* **What is required**
Please copy the material under this line exactly, keeping every line.

[Material shown Boundary: Start]

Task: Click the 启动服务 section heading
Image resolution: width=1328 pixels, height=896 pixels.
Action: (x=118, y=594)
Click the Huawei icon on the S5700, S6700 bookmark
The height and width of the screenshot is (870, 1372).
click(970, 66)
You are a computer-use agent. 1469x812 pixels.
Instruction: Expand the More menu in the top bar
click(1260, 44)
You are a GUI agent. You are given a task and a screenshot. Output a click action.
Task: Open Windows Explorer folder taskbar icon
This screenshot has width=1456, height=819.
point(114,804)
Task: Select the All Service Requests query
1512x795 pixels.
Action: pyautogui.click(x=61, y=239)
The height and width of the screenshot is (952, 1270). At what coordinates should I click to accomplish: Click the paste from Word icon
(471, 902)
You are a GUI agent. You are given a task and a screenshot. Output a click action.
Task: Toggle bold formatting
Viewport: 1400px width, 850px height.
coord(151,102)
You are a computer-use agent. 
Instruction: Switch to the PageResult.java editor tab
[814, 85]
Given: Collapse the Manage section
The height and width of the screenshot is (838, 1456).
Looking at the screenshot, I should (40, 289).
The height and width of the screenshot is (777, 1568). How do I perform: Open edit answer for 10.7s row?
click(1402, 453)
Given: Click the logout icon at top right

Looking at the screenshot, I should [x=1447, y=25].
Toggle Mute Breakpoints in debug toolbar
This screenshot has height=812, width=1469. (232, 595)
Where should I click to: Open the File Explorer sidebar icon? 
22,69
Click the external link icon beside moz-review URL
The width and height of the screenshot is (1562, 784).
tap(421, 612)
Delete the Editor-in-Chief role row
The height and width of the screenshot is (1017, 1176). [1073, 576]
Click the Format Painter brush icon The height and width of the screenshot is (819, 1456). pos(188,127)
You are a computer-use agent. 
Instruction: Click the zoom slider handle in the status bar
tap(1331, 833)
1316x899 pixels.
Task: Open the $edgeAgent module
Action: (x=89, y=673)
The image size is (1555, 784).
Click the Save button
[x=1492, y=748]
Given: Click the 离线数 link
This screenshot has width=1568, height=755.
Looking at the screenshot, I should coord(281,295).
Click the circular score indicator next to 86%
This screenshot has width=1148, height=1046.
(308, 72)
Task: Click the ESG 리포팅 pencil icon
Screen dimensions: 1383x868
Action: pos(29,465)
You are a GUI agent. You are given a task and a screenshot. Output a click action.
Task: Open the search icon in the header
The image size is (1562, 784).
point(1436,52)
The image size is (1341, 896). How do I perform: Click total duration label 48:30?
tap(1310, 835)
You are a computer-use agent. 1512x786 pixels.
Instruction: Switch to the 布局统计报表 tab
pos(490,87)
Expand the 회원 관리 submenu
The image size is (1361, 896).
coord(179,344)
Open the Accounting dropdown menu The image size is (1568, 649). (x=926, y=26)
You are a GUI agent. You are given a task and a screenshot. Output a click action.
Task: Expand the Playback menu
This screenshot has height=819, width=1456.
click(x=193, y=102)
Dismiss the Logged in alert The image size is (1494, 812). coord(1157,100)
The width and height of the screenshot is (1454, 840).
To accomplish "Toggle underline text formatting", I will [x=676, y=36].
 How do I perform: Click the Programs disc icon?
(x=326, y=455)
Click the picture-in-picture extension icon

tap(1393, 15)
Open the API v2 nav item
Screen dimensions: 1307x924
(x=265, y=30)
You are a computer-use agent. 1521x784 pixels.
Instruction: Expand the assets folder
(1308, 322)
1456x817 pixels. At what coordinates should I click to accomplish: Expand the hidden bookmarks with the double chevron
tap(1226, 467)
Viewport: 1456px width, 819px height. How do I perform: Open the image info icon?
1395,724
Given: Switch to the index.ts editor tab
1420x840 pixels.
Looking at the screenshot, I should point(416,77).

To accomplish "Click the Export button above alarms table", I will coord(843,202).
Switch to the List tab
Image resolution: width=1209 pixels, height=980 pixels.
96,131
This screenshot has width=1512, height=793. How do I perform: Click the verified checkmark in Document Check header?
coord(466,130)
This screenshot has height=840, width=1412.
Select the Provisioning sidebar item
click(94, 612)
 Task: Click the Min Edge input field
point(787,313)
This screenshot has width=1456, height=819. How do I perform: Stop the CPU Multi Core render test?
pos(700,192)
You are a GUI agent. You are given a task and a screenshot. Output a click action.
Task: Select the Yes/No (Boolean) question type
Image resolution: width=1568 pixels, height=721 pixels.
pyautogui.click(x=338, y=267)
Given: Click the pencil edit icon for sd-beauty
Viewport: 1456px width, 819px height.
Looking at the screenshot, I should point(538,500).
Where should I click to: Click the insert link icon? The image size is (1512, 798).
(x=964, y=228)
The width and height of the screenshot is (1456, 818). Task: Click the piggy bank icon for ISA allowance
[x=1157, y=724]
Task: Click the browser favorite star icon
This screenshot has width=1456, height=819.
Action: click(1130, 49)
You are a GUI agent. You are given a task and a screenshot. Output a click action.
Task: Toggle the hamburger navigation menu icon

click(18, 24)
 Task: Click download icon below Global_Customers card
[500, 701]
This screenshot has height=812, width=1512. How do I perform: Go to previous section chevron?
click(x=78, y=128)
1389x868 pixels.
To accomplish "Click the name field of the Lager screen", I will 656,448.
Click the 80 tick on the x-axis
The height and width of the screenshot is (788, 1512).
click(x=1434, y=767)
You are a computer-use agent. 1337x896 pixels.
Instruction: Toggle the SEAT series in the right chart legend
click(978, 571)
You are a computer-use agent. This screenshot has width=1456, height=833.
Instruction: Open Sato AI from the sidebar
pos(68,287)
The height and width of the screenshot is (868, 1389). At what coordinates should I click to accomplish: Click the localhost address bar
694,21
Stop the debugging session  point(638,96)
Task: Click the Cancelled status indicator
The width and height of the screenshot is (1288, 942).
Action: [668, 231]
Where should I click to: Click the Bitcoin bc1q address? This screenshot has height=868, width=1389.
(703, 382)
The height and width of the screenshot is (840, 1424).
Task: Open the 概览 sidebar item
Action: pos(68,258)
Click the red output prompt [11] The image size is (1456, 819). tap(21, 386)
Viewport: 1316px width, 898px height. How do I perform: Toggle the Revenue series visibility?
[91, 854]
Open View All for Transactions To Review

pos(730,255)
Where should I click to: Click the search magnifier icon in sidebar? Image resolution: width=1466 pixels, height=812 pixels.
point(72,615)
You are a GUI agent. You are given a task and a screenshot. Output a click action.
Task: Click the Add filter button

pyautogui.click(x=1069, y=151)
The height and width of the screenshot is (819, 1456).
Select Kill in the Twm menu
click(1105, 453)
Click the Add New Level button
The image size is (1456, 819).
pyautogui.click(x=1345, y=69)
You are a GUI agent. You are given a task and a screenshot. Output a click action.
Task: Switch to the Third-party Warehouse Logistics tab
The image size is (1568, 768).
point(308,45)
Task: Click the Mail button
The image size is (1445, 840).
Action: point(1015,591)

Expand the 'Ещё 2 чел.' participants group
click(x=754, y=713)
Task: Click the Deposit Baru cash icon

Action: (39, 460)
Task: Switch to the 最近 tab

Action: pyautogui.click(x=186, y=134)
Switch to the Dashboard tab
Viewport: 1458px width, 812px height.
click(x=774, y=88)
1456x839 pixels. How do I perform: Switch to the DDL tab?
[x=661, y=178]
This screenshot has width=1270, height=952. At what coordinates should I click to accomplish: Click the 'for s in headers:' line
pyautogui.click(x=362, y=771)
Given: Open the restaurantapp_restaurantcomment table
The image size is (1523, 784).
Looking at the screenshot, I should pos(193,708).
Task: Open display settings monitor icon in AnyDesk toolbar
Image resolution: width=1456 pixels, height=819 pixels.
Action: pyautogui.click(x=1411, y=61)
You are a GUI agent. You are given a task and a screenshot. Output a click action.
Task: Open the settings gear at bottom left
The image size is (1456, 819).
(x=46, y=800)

[Material shown Boundary: End]

* **Your response**
Task: Click the 启动服务 section heading
Image resolution: width=1328 pixels, height=896 pixels.
Action: (x=118, y=594)
Click the Huawei icon on the S5700, S6700 bookmark
The height and width of the screenshot is (870, 1372).
click(970, 66)
You are a computer-use agent. 1469x812 pixels.
Instruction: Expand the More menu in the top bar
click(1260, 44)
You are a GUI agent. You are given a task and a screenshot. Output a click action.
Task: Open Windows Explorer folder taskbar icon
This screenshot has width=1456, height=819.
point(114,804)
Task: Select the All Service Requests query
1512x795 pixels.
Action: pyautogui.click(x=61, y=239)
The height and width of the screenshot is (952, 1270). At what coordinates should I click to accomplish: Click the paste from Word icon
(471, 902)
You are a GUI agent. You are given a task and a screenshot. Output a click action.
Task: Toggle bold formatting
Viewport: 1400px width, 850px height.
coord(151,102)
You are a computer-use agent. 
Instruction: Switch to the PageResult.java editor tab
[814, 85]
Given: Collapse the Manage section
The height and width of the screenshot is (838, 1456).
Looking at the screenshot, I should (40, 289).
The height and width of the screenshot is (777, 1568). How do I perform: Open edit answer for 10.7s row?
click(1402, 453)
Given: Click the logout icon at top right

Looking at the screenshot, I should [x=1447, y=25].
Toggle Mute Breakpoints in debug toolbar
This screenshot has height=812, width=1469. (232, 595)
Where should I click to: Open the File Explorer sidebar icon? 
22,69
Click the external link icon beside moz-review URL
The width and height of the screenshot is (1562, 784).
tap(421, 612)
Delete the Editor-in-Chief role row
The height and width of the screenshot is (1017, 1176). [1073, 576]
Click the Format Painter brush icon The height and width of the screenshot is (819, 1456). pos(188,127)
You are a computer-use agent. 
Instruction: Click the zoom slider handle in the status bar
tap(1331, 833)
1316x899 pixels.
Task: Open the $edgeAgent module
Action: (x=89, y=673)
The image size is (1555, 784).
Click the Save button
[x=1492, y=748]
Given: Click the 离线数 link
This screenshot has width=1568, height=755.
Looking at the screenshot, I should coord(281,295).
Click the circular score indicator next to 86%
This screenshot has width=1148, height=1046.
(308, 72)
Task: Click the ESG 리포팅 pencil icon
Screen dimensions: 1383x868
Action: pos(29,465)
You are a GUI agent. You are given a task and a screenshot. Output a click action.
Task: Open the search icon in the header
The image size is (1562, 784).
point(1436,52)
The image size is (1341, 896). How do I perform: Click total duration label 48:30?
tap(1310, 835)
You are a computer-use agent. 1512x786 pixels.
Instruction: Switch to the 布局统计报表 tab
pos(490,87)
Expand the 회원 관리 submenu
The image size is (1361, 896).
coord(179,344)
Open the Accounting dropdown menu The image size is (1568, 649). (x=926, y=26)
You are a GUI agent. You are given a task and a screenshot. Output a click action.
Task: Expand the Playback menu
This screenshot has height=819, width=1456.
click(x=193, y=102)
Dismiss the Logged in alert The image size is (1494, 812). coord(1157,100)
The width and height of the screenshot is (1454, 840).
To accomplish "Toggle underline text formatting", I will [x=676, y=36].
 How do I perform: Click the Programs disc icon?
(x=326, y=455)
Click the picture-in-picture extension icon

tap(1393, 15)
Open the API v2 nav item
Screen dimensions: 1307x924
(x=265, y=30)
You are a computer-use agent. 1521x784 pixels.
Instruction: Expand the assets folder
(1308, 322)
1456x817 pixels. At what coordinates should I click to accomplish: Expand the hidden bookmarks with the double chevron
tap(1226, 467)
Viewport: 1456px width, 819px height. How do I perform: Open the image info icon?
1395,724
Given: Switch to the index.ts editor tab
1420x840 pixels.
Looking at the screenshot, I should point(416,77).

To accomplish "Click the Export button above alarms table", I will coord(843,202).
Switch to the List tab
Image resolution: width=1209 pixels, height=980 pixels.
96,131
This screenshot has width=1512, height=793. How do I perform: Click the verified checkmark in Document Check header?
coord(466,130)
This screenshot has height=840, width=1412.
Select the Provisioning sidebar item
click(94, 612)
 Task: Click the Min Edge input field
point(787,313)
This screenshot has width=1456, height=819. How do I perform: Stop the CPU Multi Core render test?
pos(700,192)
You are a GUI agent. You are given a task and a screenshot. Output a click action.
Task: Select the Yes/No (Boolean) question type
Image resolution: width=1568 pixels, height=721 pixels.
pyautogui.click(x=338, y=267)
Given: Click the pencil edit icon for sd-beauty
Viewport: 1456px width, 819px height.
Looking at the screenshot, I should point(538,500).
Where should I click to: Click the insert link icon? The image size is (1512, 798).
(x=964, y=228)
The width and height of the screenshot is (1456, 818). Task: Click the piggy bank icon for ISA allowance
[x=1157, y=724]
Task: Click the browser favorite star icon
This screenshot has width=1456, height=819.
Action: click(1130, 49)
You are a GUI agent. You are given a task and a screenshot. Output a click action.
Task: Toggle the hamburger navigation menu icon

click(18, 24)
 Task: Click download icon below Global_Customers card
[500, 701]
This screenshot has height=812, width=1512. How do I perform: Go to previous section chevron?
click(x=78, y=128)
1389x868 pixels.
To accomplish "Click the name field of the Lager screen", I will 656,448.
Click the 80 tick on the x-axis
The height and width of the screenshot is (788, 1512).
click(x=1434, y=767)
You are a computer-use agent. 1337x896 pixels.
Instruction: Toggle the SEAT series in the right chart legend
click(978, 571)
You are a computer-use agent. This screenshot has width=1456, height=833.
Instruction: Open Sato AI from the sidebar
pos(68,287)
The height and width of the screenshot is (868, 1389). At what coordinates should I click to accomplish: Click the localhost address bar
694,21
Stop the debugging session  point(638,96)
Task: Click the Cancelled status indicator
The width and height of the screenshot is (1288, 942).
Action: [668, 231]
Where should I click to: Click the Bitcoin bc1q address? This screenshot has height=868, width=1389.
(703, 382)
The height and width of the screenshot is (840, 1424).
Task: Open the 概览 sidebar item
Action: pos(68,258)
Click the red output prompt [11] The image size is (1456, 819). tap(21, 386)
Viewport: 1316px width, 898px height. How do I perform: Toggle the Revenue series visibility?
[91, 854]
Open View All for Transactions To Review

pos(730,255)
Where should I click to: Click the search magnifier icon in sidebar? Image resolution: width=1466 pixels, height=812 pixels.
point(72,615)
You are a GUI agent. You are given a task and a screenshot. Output a click action.
Task: Click the Add filter button

pyautogui.click(x=1069, y=151)
The height and width of the screenshot is (819, 1456).
Select Kill in the Twm menu
click(1105, 453)
Click the Add New Level button
The image size is (1456, 819).
pyautogui.click(x=1345, y=69)
You are a GUI agent. You are given a task and a screenshot. Output a click action.
Task: Switch to the Third-party Warehouse Logistics tab
The image size is (1568, 768).
point(308,45)
Task: Click the Mail button
The image size is (1445, 840).
Action: point(1015,591)

Expand the 'Ещё 2 чел.' participants group
click(x=754, y=713)
Task: Click the Deposit Baru cash icon

Action: (39, 460)
Task: Switch to the 最近 tab

Action: pyautogui.click(x=186, y=134)
Switch to the Dashboard tab
Viewport: 1458px width, 812px height.
click(x=774, y=88)
1456x839 pixels. How do I perform: Switch to the DDL tab?
[x=661, y=178]
This screenshot has width=1270, height=952. At what coordinates should I click to accomplish: Click the 'for s in headers:' line
pyautogui.click(x=362, y=771)
Given: Open the restaurantapp_restaurantcomment table
The image size is (1523, 784).
Looking at the screenshot, I should pos(193,708).
Task: Open display settings monitor icon in AnyDesk toolbar
Image resolution: width=1456 pixels, height=819 pixels.
Action: pyautogui.click(x=1411, y=61)
You are a GUI agent. You are given a task and a screenshot. Output a click action.
Task: Open the settings gear at bottom left
The image size is (1456, 819).
(x=46, y=800)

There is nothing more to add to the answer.